Doctoral Dissertation

PhD Thesis


User-centered Adaptive Spoken Dialogue Modelling (pdf)


This thesis investigates novel concepts and methods for automatic recognition of dynamic user properties using statistical supervised learning and for integrating these properties into the dialogue management process to model the course of the dialogue adaptive to the user.

Current commercial spoken dialogue systems usually do not account for dynamic user properties like the user’s satisfaction level. Even in state-of-the-art research systems, this type of adaptation is usually missing. However, if the system was aware of these properties, it would be able to have a better understanding of the current situation and thus to react more appropriately. Therefore, the goal of this thesis is to introduce this type of user-centred adaptation by separating the problem into two sub-problems: recognising the user state, i.e., the dynamic user properties, and integrating this estimation of the user state into the dialogue management.

Before these individual sub-problems are approached, first, the necessary background, which is important for understanding the content of this thesis, is described containing relevant information about spoken dialogue systems and supervised machine learning. Following this description of the background, research of others which aims at solving similar research problems is described including a clear distinction of their work to ours.

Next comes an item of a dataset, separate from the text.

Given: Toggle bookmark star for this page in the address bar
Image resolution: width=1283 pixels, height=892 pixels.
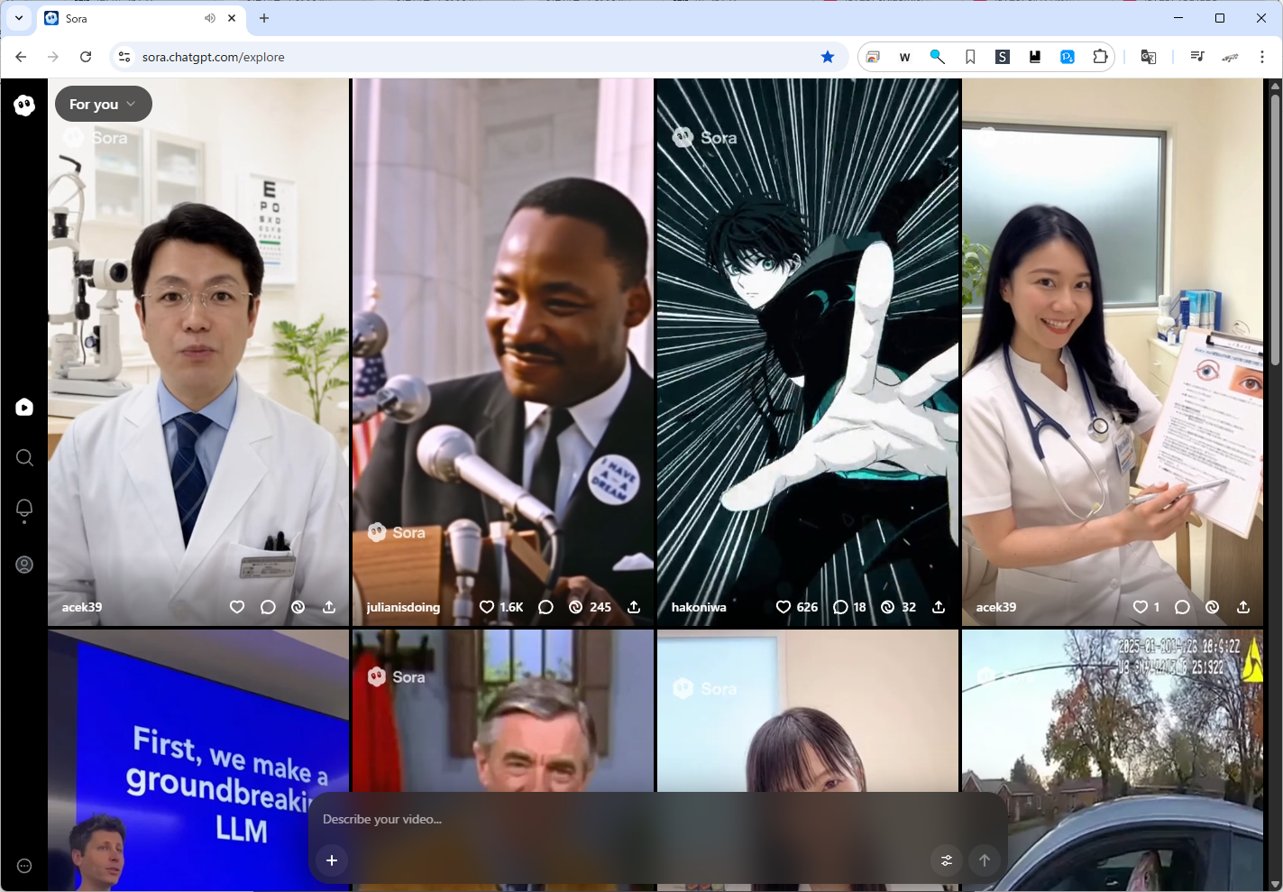Looking at the screenshot, I should point(828,57).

For the first sub-problem of deriving the user state, we consider four different user states: the user satisfaction (US), the perceived coherence of the system reaction, the emotional state, and the intoxication level. Automatic recognition of these user states is based on supervised statistical learning. As US is a universal property, an emphasis is put on its automatic recognition with a focus on how temporal information may be used for this recognition process. Here, we propose three novel approaches on how to improve the US recognition performance: introducing an error correction module into the classification process, exploiting temporal learning algorithms by using a modified Markovian model, and optimising the feature set used as input to statistical classification models. While all of our proposed approaches result in a significant performance improvement, the best performance boost is achieved with an optimised feature set. With this feature set, we are able to improve the performance by up to 10.82 % in unweighted average recall achieving a correlation of \rho=0.812.

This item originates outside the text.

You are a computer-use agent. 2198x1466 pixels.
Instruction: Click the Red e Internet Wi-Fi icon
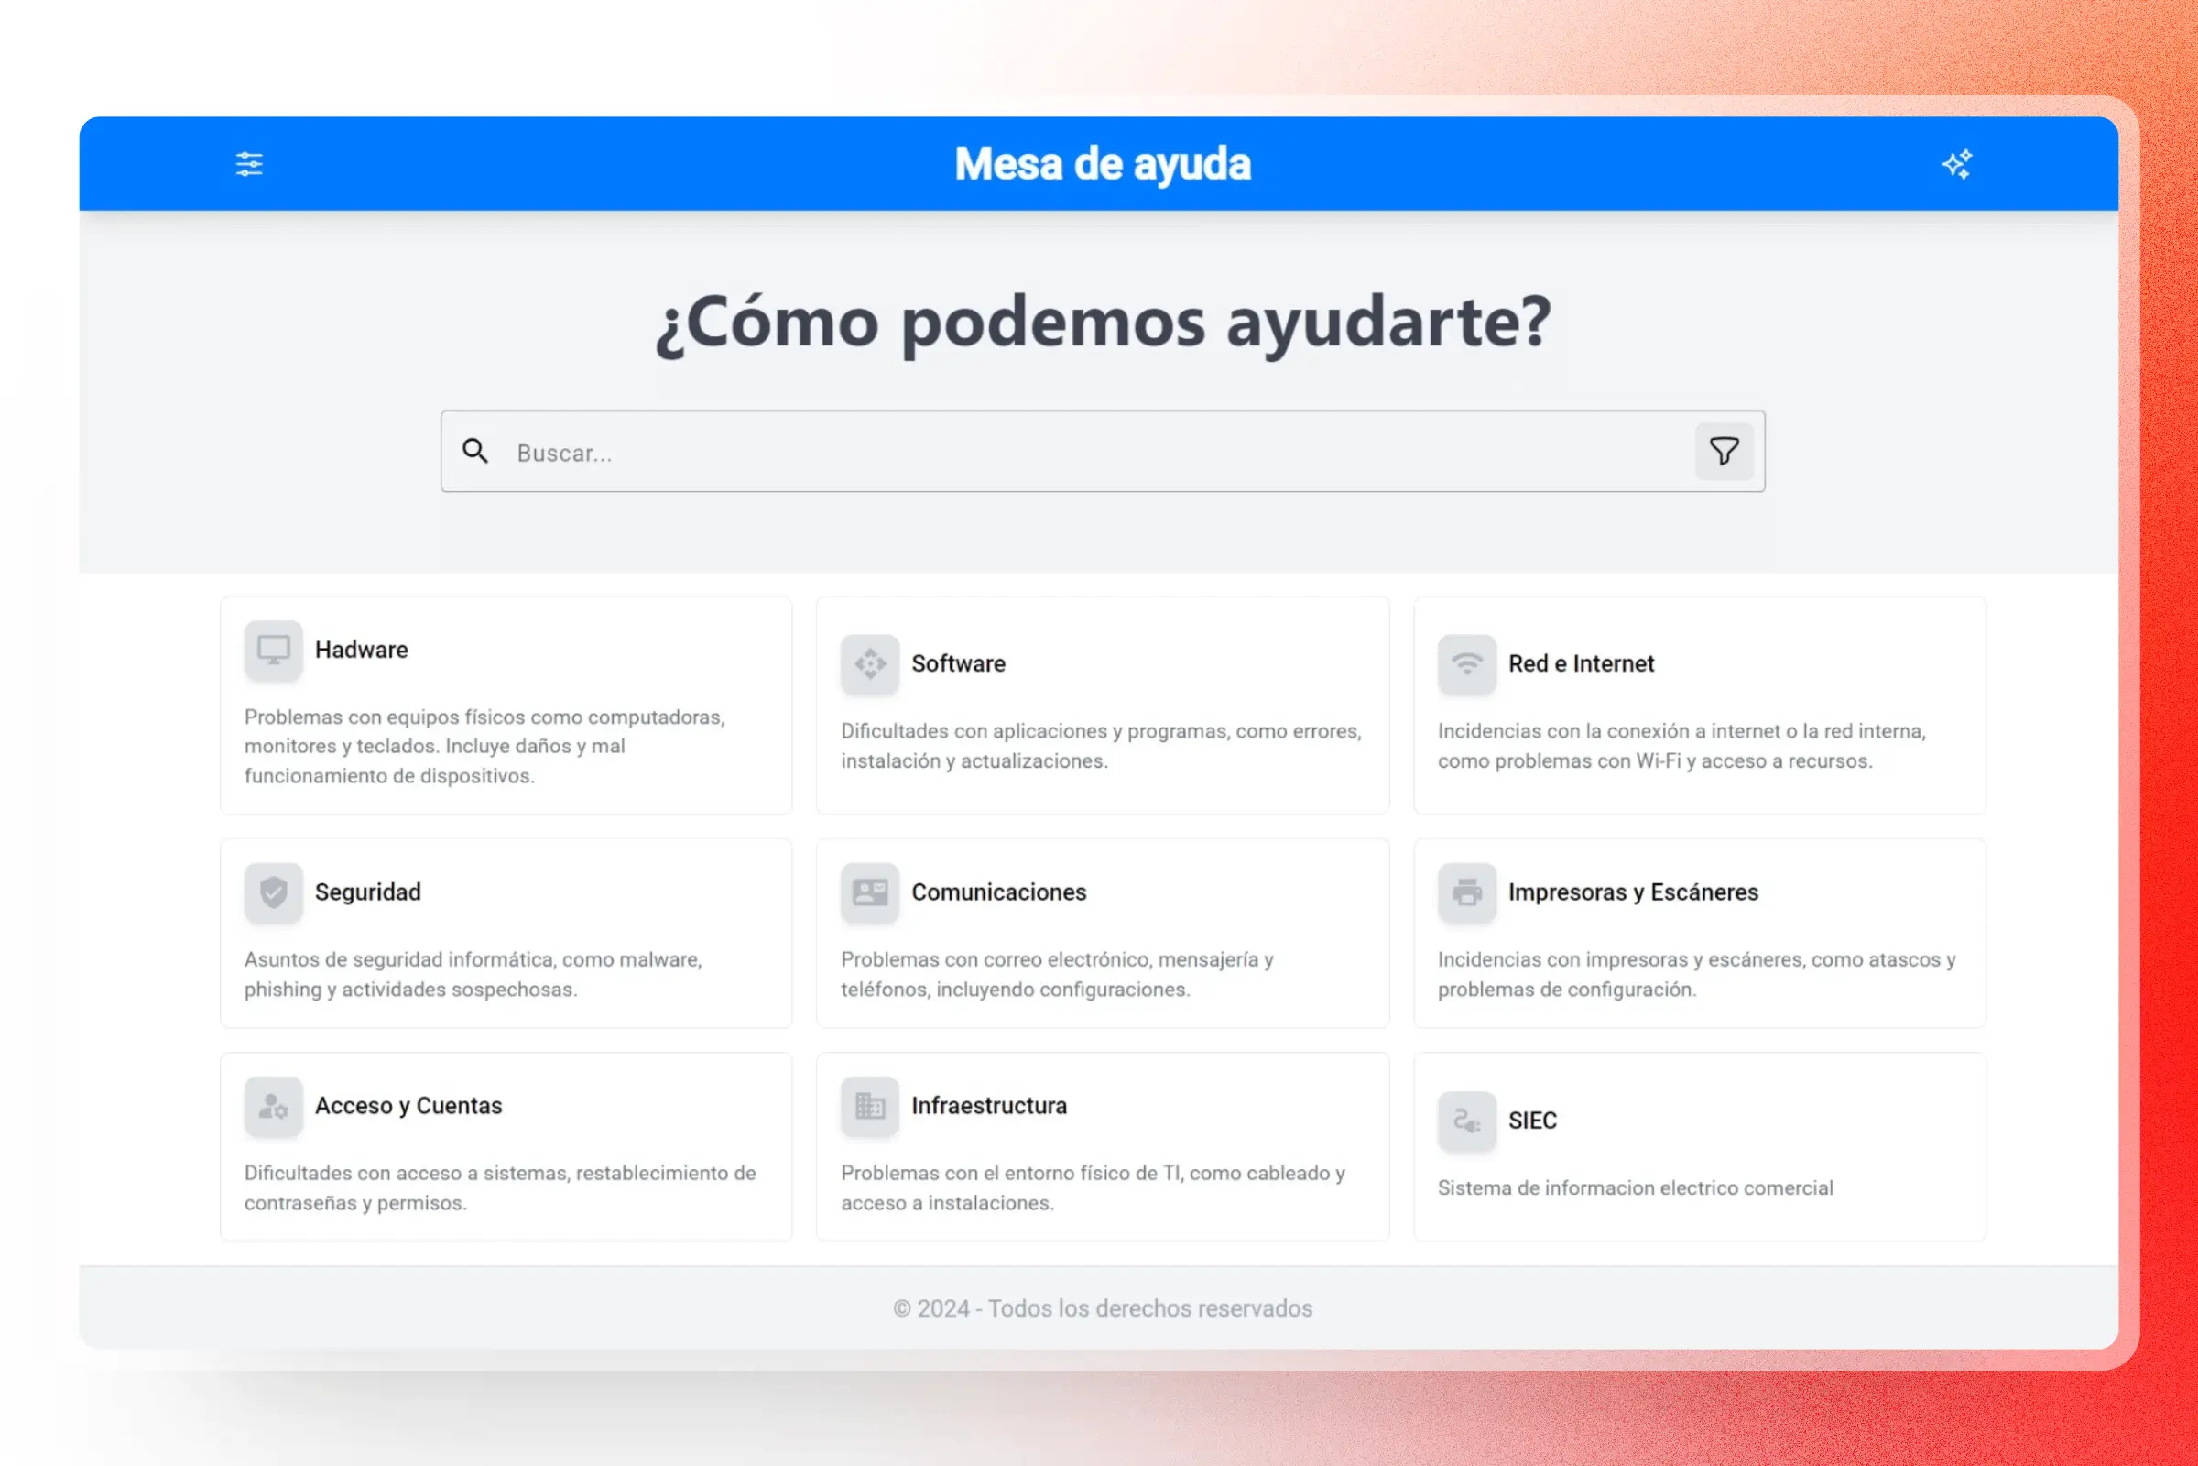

Research on the recognition of the remaining three user states have also resulted in significant contributions to the state-of-the-art. For the automatic recognition of the perceived coherence of the system reaction, we are the first to connect aspects of the interaction with coherence. Exploiting this relationship, the problem is modelled as a statistical classification task achieving an unweighted average recall of 0.623. In order to improve the performance of speech-based emotion recognition, we propose two novel approaches which add information about the speaker to the recognition process. Here, we show that having speaker-dependent emotion recognition has the potential to improve the overall recognition accuracy by up to 9.42 %. With a comparative study on intoxication recogntion, we compare the recongition performance of machines with humans showing that machines may outperform humans on this task.

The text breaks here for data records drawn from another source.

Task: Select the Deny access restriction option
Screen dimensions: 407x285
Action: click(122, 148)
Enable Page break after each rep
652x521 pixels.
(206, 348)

For the second sub-problem of rendering the dialogue management adaptive to the user state, we propose three novel approaches. The first approach uses rules to select the next system action. These rules are based on the current user state. Here, we are able to outperform non-adaptive strategies for a bus information dialogue system in terms of task success / dialogue completion (54.27 %) as well as dialogue length and user satisfaction. Our second approach introduces the user state into a POMDP-based dialogue manager by either extending the user state or utilising the user state for modelling the reward function. For the latter, the resulting dialogue policy achieves a better task success rate / dialogue completion rate (60.61 %) than conventional reward functions. While these two approaches incorporates mechanisms which are common for dialogue management, our third approach proposes a two-stage model: in the first stage, any dialogue manager may be used to create an ordered list of possible system actions. In the second stage, the possible change of the user state induced by each system action is predicted. The final system action is then selected accordingly. In a simulated experiment, we are able to show that our proposed approach results in an significant improvement in dialogue coherence reducing the number of non-coherent system actions by -4.45 %.

During the work on these two problems, we have created open-source implementations of a Conditioned Hidden Markov Model library as well as the POMDP-based dialogue manager. Both implementations have been made accessible to the public. Furthermore, we have created an annotated corpus for the recognition of user satisfaction as used in this thesis as well as for the recognition of the perceived coherence.